Stored items:

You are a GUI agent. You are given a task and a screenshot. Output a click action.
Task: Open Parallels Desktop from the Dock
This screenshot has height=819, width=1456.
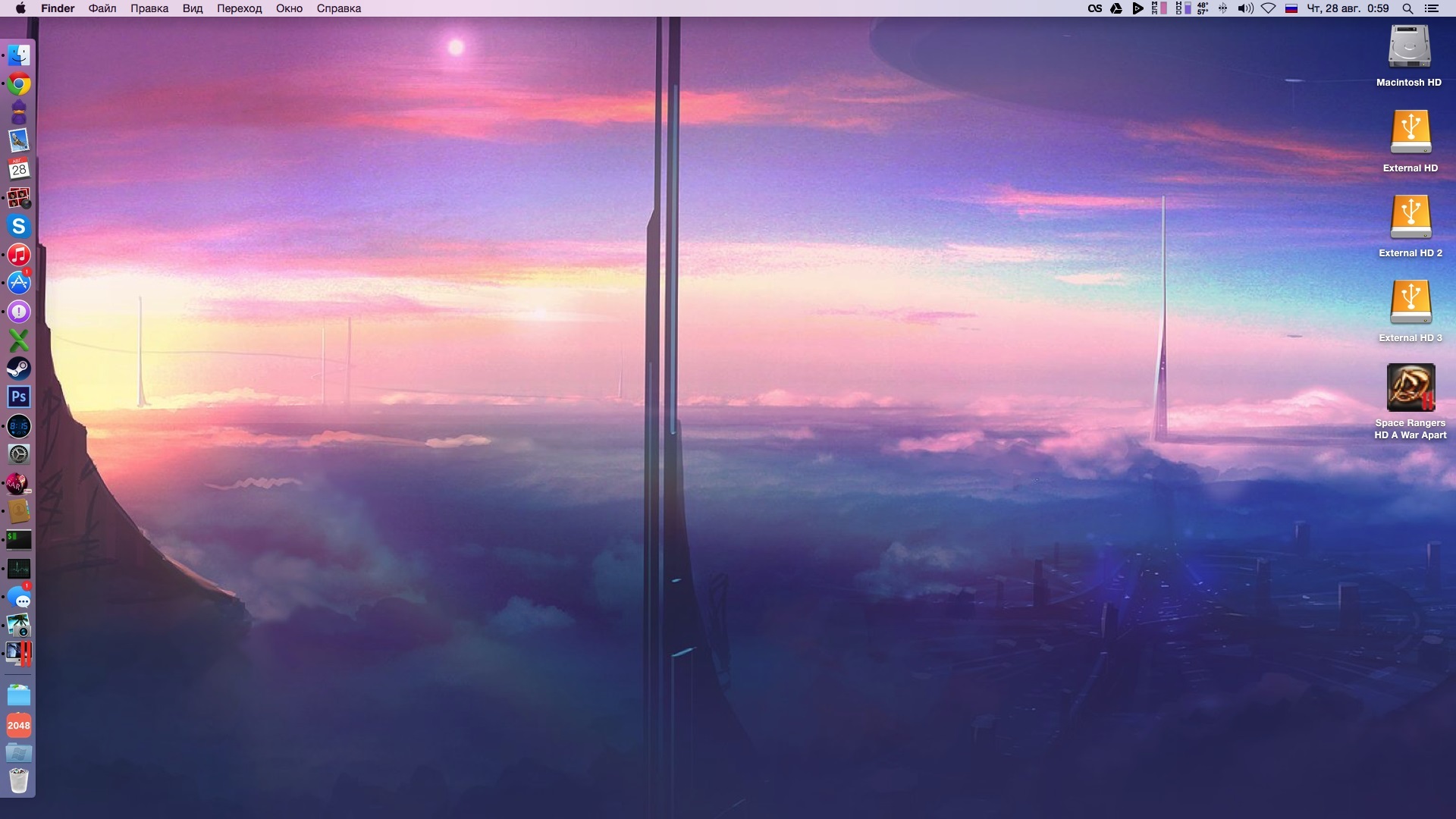[x=19, y=653]
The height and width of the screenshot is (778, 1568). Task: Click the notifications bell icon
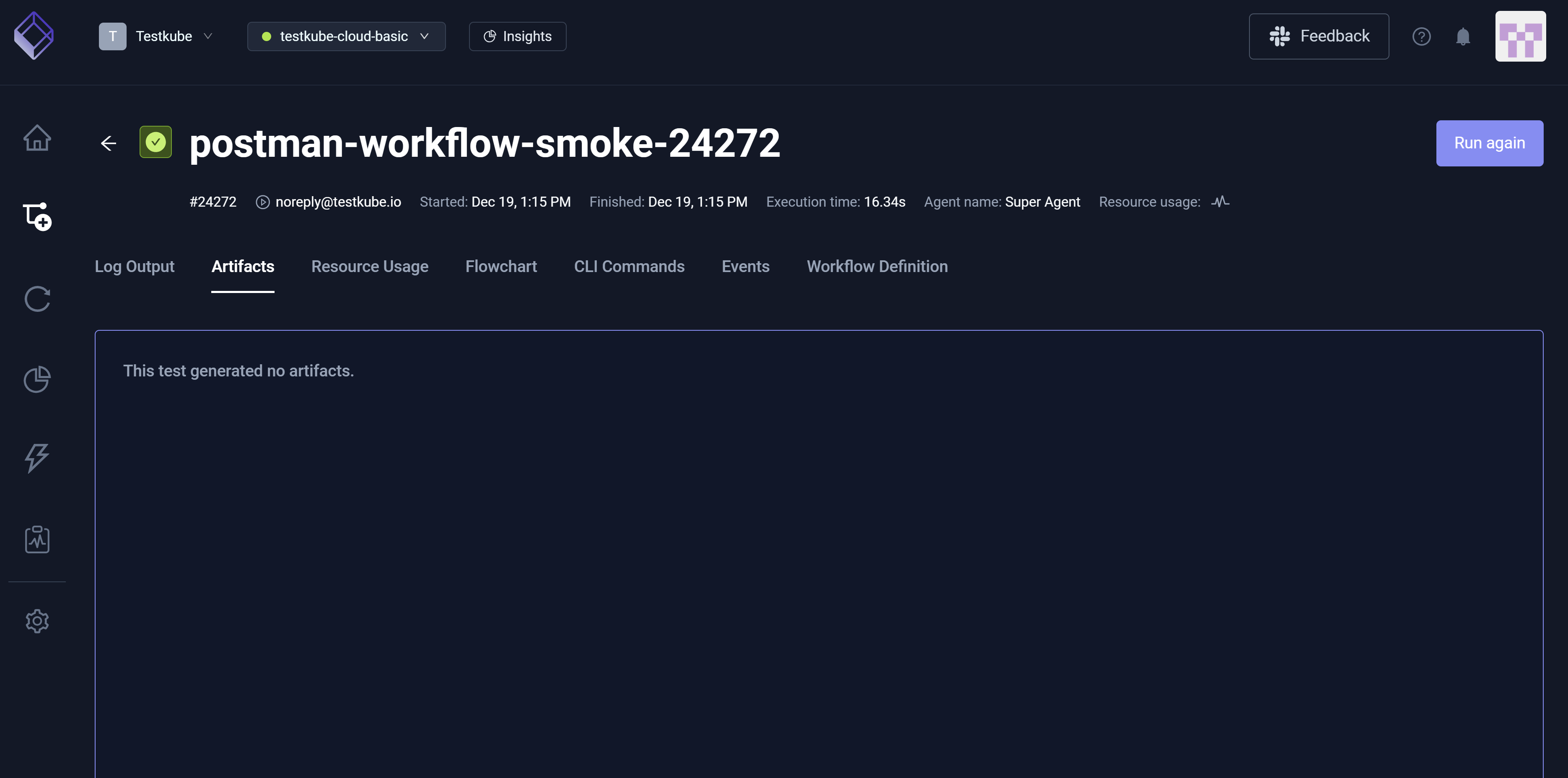point(1463,36)
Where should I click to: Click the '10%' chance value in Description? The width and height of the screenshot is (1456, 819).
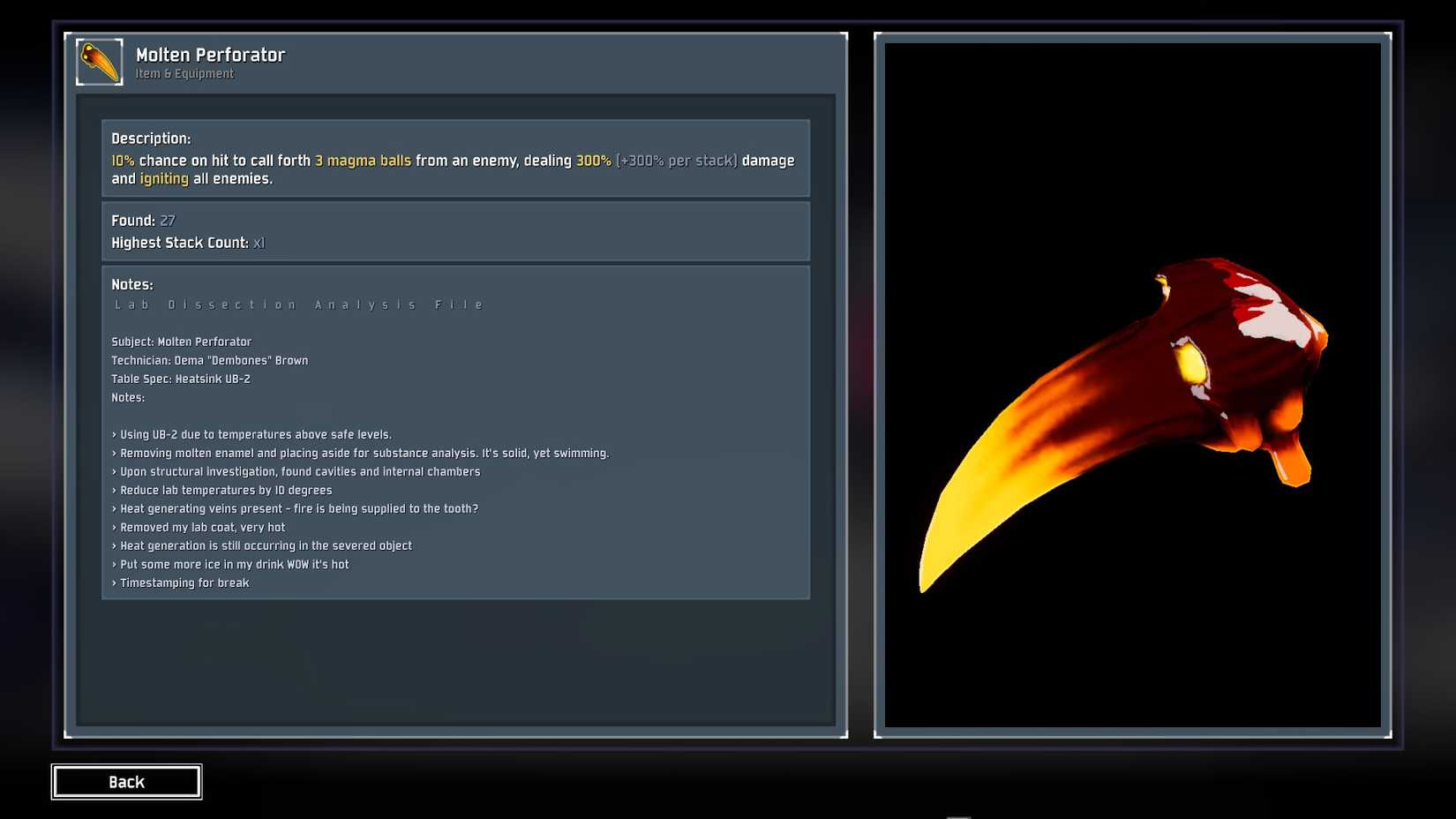pos(122,161)
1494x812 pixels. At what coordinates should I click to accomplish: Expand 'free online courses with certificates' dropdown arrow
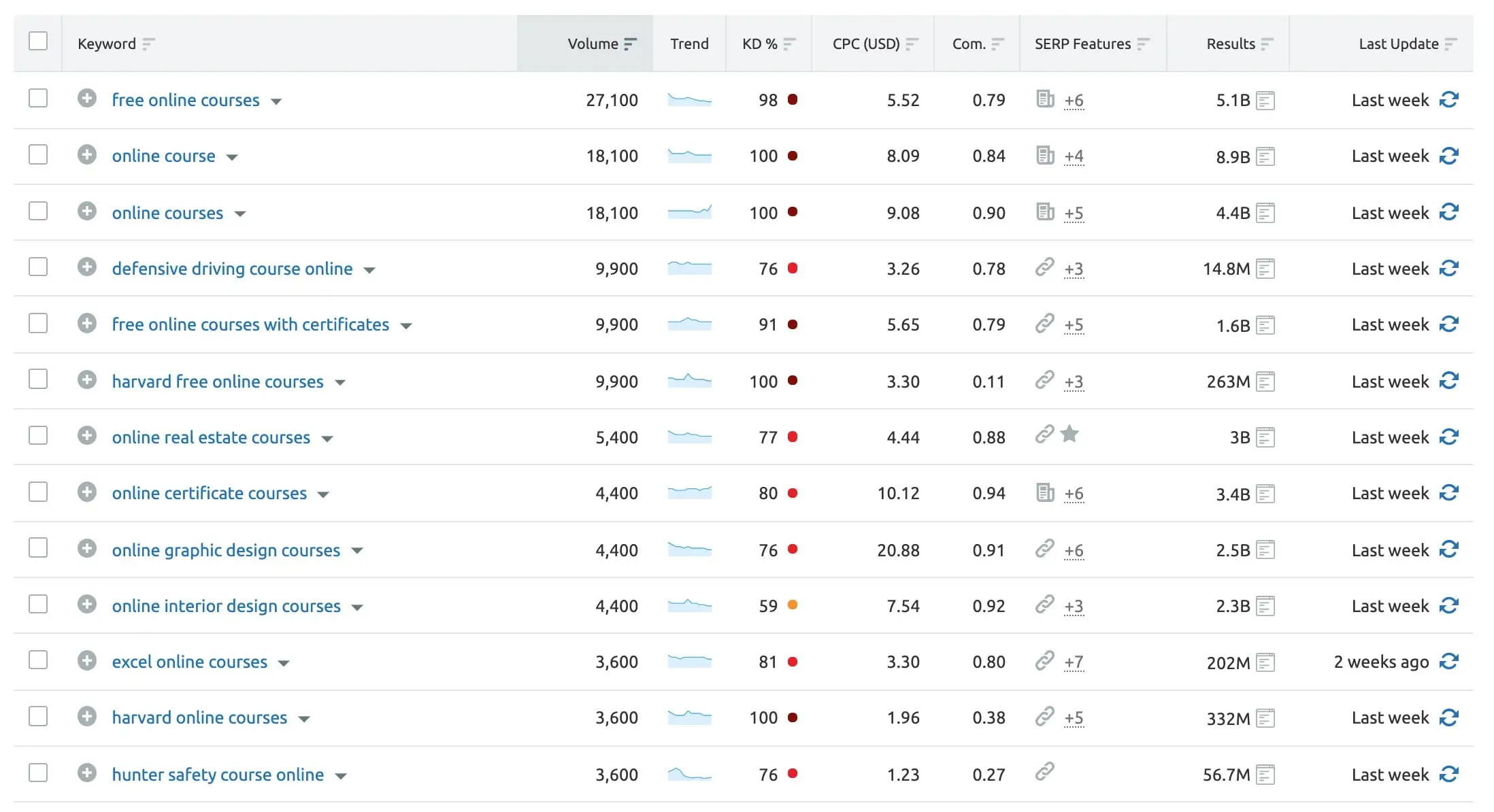pyautogui.click(x=406, y=326)
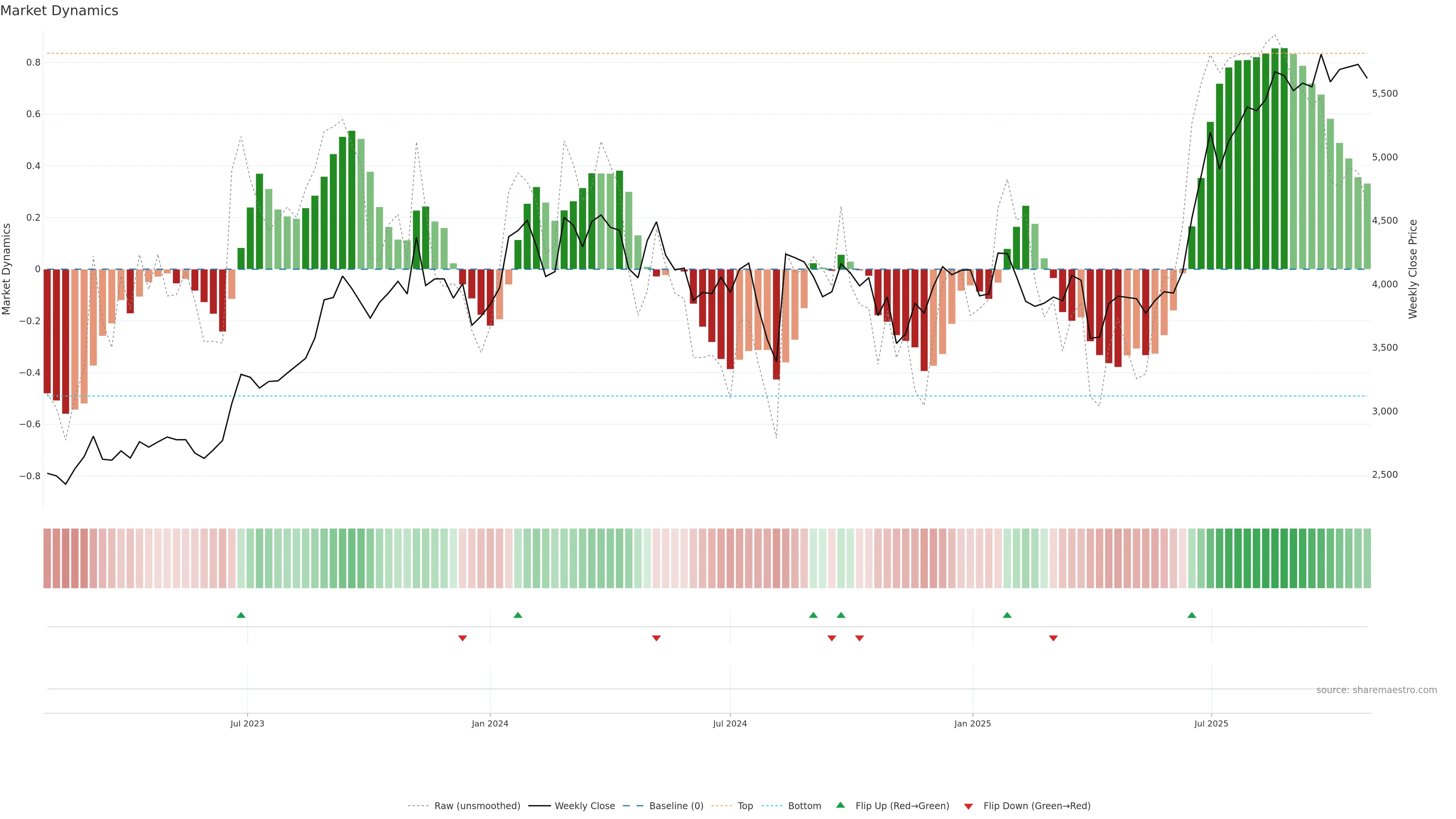The width and height of the screenshot is (1456, 819).
Task: Click the Top legend entry
Action: 745,806
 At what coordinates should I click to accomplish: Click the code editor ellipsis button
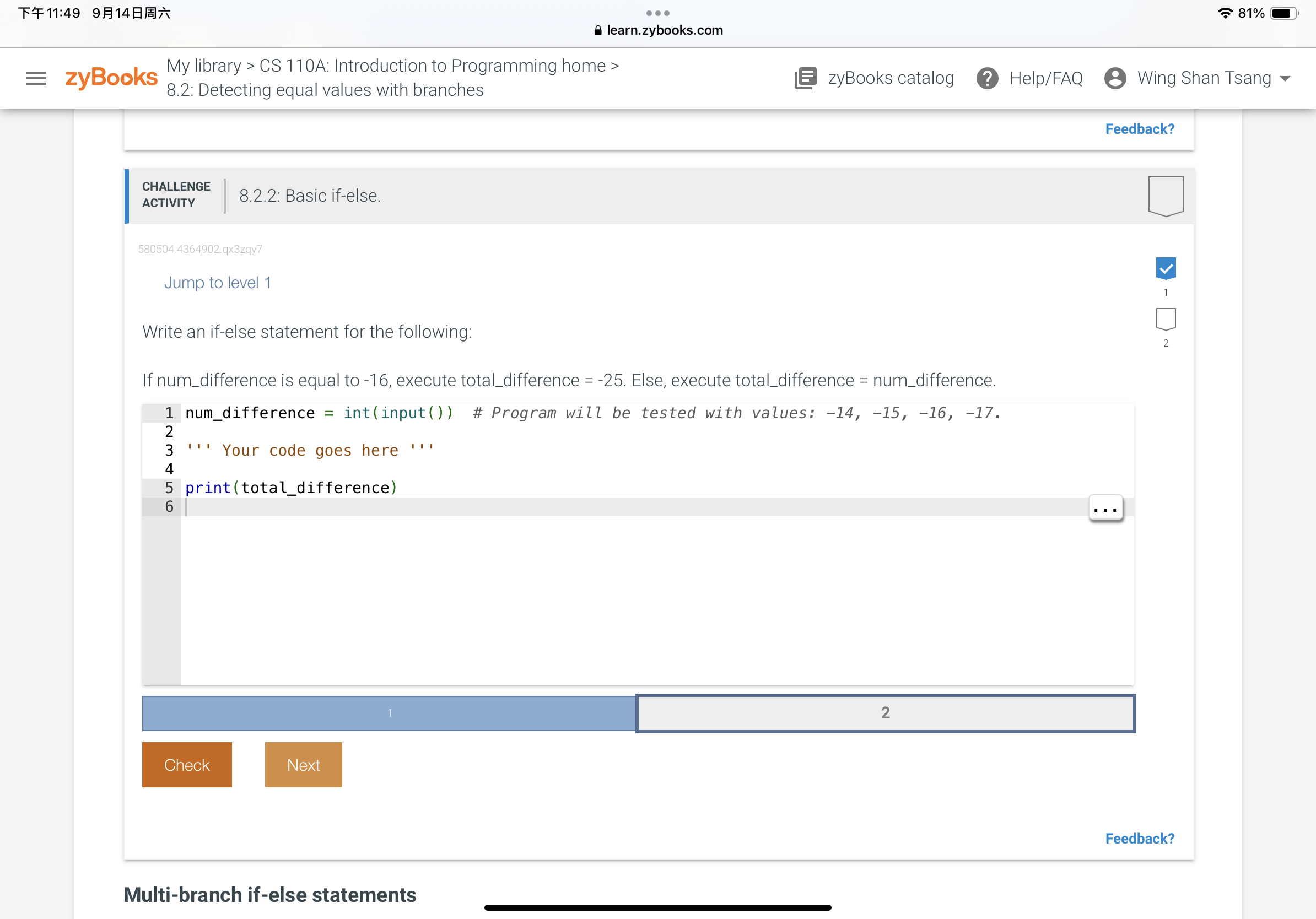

_TASK TO CARRY OUT:_
Transcribe exactly the span of lines that opens with the line holding "This screenshot has height=819, width=1456." and closes with the last line of the entries above. Omit pictures.

_RESPONSE TO THIS TASK:_
This screenshot has height=819, width=1456.
[x=19, y=653]
The height and width of the screenshot is (778, 1568). Task: Click the notifications bell icon
point(1463,36)
Where should I click to: Click the '10%' chance value in Description? The width and height of the screenshot is (1456, 819).
pos(122,161)
1494x812 pixels. At what coordinates should I click to accomplish: Expand 'free online courses with certificates' dropdown arrow
pyautogui.click(x=406, y=326)
The width and height of the screenshot is (1456, 819).
Task: Click the Top legend entry
Action: 745,806
 At what coordinates should I click to accomplish: Click the code editor ellipsis button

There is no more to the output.